Problem description. For the entries that follow, give the number of lines holding the string "named" and nothing more.

The data.
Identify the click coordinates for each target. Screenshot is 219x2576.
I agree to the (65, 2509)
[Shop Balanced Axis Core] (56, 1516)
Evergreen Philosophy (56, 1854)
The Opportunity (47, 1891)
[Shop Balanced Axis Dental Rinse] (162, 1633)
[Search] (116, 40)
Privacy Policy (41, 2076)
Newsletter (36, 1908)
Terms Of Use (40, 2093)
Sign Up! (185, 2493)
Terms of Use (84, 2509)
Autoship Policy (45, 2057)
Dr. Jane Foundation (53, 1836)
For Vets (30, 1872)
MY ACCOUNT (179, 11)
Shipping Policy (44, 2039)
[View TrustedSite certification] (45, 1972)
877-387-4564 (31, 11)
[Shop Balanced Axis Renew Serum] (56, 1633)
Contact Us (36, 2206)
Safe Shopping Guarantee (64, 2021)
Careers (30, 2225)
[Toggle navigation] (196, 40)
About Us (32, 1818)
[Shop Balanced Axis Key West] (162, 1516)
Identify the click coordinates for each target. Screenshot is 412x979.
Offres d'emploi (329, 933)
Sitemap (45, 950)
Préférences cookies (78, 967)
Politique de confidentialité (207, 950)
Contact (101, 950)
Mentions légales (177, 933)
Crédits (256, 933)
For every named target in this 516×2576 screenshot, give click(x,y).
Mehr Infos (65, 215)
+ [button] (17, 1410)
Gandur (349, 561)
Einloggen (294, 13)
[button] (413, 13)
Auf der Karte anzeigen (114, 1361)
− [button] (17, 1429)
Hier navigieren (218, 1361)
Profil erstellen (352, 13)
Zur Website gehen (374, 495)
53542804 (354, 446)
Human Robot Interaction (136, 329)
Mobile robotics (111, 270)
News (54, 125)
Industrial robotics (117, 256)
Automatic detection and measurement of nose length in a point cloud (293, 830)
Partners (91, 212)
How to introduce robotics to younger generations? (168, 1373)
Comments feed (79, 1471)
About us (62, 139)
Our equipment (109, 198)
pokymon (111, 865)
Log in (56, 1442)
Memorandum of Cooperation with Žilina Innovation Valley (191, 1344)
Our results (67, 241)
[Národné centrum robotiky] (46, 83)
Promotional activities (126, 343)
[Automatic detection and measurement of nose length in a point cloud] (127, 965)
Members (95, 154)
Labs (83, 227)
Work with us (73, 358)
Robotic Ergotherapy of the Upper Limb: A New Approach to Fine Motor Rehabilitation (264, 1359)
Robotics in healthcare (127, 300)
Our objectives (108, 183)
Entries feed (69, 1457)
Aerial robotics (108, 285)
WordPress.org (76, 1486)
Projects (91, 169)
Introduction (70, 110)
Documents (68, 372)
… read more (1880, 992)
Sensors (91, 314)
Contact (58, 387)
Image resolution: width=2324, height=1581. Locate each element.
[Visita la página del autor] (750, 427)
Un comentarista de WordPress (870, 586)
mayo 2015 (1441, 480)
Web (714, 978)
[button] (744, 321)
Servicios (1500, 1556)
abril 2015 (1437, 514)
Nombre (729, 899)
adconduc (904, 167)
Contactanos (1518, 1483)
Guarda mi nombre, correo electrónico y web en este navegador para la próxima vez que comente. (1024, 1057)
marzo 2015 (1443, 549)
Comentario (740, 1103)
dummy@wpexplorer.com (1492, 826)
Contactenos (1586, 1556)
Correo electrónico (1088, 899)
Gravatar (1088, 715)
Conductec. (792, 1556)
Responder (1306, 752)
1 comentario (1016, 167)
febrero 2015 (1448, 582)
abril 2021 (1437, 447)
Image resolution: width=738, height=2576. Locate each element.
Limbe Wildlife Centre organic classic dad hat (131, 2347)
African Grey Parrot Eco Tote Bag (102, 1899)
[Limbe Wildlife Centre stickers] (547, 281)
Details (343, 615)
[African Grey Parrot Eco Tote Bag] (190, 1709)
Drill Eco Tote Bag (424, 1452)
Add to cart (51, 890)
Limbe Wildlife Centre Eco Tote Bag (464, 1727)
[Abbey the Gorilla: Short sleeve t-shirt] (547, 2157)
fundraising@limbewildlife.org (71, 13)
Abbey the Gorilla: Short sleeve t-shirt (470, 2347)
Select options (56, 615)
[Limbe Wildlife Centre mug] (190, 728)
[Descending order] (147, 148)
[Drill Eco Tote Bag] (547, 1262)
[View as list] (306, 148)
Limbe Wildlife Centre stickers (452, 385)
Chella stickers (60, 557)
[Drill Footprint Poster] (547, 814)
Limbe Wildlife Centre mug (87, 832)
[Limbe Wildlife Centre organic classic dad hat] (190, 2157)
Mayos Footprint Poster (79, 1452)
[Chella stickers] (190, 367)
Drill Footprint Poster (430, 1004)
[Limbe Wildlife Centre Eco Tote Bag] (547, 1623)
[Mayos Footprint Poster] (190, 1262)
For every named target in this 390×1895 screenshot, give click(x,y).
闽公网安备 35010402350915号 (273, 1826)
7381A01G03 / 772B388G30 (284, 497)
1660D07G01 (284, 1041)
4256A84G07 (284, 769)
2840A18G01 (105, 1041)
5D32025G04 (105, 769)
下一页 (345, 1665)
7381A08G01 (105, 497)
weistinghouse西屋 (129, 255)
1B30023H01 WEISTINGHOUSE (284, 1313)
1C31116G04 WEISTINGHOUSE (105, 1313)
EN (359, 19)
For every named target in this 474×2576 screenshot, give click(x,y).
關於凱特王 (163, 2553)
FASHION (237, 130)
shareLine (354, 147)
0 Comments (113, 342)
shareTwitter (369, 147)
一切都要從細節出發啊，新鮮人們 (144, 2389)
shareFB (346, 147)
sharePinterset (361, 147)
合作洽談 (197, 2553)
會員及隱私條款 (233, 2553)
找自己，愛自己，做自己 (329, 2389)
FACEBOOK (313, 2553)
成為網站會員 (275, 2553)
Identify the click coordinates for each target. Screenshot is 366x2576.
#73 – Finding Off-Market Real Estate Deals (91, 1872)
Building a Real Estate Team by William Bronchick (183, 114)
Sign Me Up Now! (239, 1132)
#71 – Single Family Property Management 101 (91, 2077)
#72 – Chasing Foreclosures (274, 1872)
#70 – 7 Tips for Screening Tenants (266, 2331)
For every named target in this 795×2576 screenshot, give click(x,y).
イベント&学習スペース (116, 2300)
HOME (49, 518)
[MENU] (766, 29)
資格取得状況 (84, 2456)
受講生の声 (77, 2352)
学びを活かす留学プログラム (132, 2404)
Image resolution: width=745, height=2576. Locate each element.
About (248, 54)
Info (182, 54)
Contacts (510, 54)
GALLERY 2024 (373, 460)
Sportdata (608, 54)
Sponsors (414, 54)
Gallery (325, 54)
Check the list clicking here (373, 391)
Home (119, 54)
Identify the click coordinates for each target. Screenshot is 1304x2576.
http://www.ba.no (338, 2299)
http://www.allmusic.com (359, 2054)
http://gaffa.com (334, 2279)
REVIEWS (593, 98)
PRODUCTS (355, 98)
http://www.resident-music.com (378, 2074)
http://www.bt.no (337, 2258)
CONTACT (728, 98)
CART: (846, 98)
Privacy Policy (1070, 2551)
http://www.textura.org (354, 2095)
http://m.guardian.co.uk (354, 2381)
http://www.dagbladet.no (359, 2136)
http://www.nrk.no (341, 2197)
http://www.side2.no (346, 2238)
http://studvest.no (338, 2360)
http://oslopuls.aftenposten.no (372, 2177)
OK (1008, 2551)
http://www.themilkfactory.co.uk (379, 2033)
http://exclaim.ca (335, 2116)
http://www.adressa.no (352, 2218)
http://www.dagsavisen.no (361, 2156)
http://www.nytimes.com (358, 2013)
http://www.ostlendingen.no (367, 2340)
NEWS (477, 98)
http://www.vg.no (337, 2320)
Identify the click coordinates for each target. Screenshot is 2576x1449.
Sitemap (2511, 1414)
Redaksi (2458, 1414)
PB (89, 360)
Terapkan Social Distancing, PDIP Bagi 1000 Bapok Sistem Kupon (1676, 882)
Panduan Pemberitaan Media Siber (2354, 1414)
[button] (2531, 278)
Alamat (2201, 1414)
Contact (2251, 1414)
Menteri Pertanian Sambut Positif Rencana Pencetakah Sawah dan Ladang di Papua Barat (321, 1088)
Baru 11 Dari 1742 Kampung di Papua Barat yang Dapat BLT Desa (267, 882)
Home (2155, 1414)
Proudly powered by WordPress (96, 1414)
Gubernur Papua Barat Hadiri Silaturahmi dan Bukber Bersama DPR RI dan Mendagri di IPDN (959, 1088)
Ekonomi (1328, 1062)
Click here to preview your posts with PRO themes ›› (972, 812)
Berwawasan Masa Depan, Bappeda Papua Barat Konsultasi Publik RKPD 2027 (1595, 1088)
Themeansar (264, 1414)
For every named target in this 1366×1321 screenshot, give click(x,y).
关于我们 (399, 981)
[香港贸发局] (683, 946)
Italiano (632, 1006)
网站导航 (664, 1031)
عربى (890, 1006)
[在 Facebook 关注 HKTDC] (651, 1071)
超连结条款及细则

Answer area. 5